Hitler establece un vínculo entre las “leyes de la naturaleza” y una trascendencia, pero también con la historia, dado que el conocimiento histórico es una manera de verificar la validez de estas supuestas “leyes”. Eso es lo que plantea a continuación, al representar una historia de los arios articulada según un esquema ternario. Los pueblos arios debían su superioridad al idealismo del que estaban dotados, es decir, un espíritu de consagración a la comunidad que se revelaba en el trabajo y en la lucha. Éstos respetaron la pureza de sangre y practicaron la selección, por ejemplo, matando a los niños malformados al nacer. De este modo, adquirieron un poder enorme que les permitió conquistar pueblos mucho más numerosos y utilizarlos como esclavos para la construcción de grandes imperios. Estos imperios dieron origen a brillantes culturas, pero éstas periclitaron debido al mestizaje que acabó por producirse con los pueblos conquistados.
Este esquema histórico constituye a la vez un modelo. La misión del nazismo es que Alemania vuelva a ser una potencia; y, a tal efecto, debe curarla de la decadencia que la castiga para que pueda conquistar un imperio comparable a los del pasado, aun en materia de grandeza cultural. En el seno del nazismo hay una promesa imperial. Cada página de Mein Kampf lleva inscrito en filigrana el retrato de Hitler imperator.
En el interior de este marco racista anida una ideología antisemita. En la historia inmemorial de la lucha por la vida entre las razas, se destaca por su violencia, desde hace dos milenios, una lucha entre dos razas que tienen la particularidad de ser perfectamente antagónicas; en efecto, las características de los judíos se oponen, rasgo por rasgo, a las de los arios, como se oponen lo noble y no innoble. Los judíos no tienen idealismo y, por tanto, carecen de solidaridad, excepto en caso de peligro o para apoderarse de una presa. No tienen religión, sino tan sólo un código de conducta práctica; no tienen cultura, sino que imitan las culturas ajenas; tampoco tienen Estado, pues carecen de capacidad de organización. Lo único que poseen, y en abundancia, es el engaño, arma judía por excelencia que les permite vivir como parásitos a expensas de los pueblos, haciéndoles creer que se han asimilado a la nación.
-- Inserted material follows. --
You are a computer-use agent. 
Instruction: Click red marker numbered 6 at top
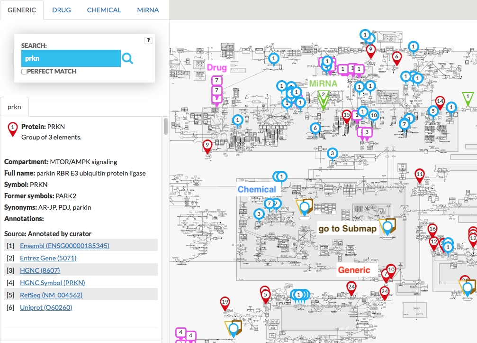[x=396, y=57]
No obstante, observan las supuestas “leyes de la naturaleza”, pues preservan la pureza de su sangre. Por ese motivo, son temibles en su ansia de poder, tal como lo ilustra la empresa de dominación mundial probada, según Hitler, por los Protocolos de los Sabios de Sión, ese falso documento zarista que los antisemitas actuales aún hacen circular.
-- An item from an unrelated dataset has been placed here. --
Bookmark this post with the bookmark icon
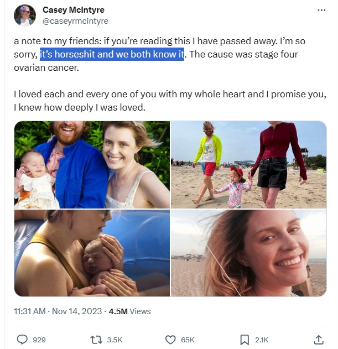Screen dimensions: 338x349 click(x=245, y=339)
Esta lucha, históricamente determinante, entre arios y judíos comenzó cuando el judío Pablo dio un giro al cristianismo primitivo —aquel que había proclamado un Cristo ario, obviamente, y por lo tanto antisemita— y lo transformó en un universalismo que, como su posterior retoño el bolchevismo, ayudaría a difundir el mestizaje y la decadencia,ambos de gran provecho para los judíos. Desde entonces, esta lucha se ha intensificado, en particular durante el siglo XIX y, sobre todo, durante la Primera Guerra Mundial. Prosigue en el momento en que Hitler escribe Mein Kampf, por dos vías sólo en apariencia contradictorias: la lucha de clases propagada por el bolchevismo, invento judío, y la internacionalización de las economías operada por los capitales judíos de los países anglosajones. Del resultado de esta lucha con los judíos, cuyo objetivo central es destruir a las naciones y hacer desaparecer el principio nacional, depende el destino del pueblo alemán y, más allá, el del planeta mismo. La victoria de los judíos implicaría el fin de toda cultura, y si la raza aria llegara a desaparecer, incluso la muerte del planeta. Ésta es una catástrofe que Hitler evoca en varias oportunidades: he aquí un hombre cuya imaginación estaba cautivada por la hipótesis de la situación extrema por excelencia, es decir, la hipótesis del aniquilamiento.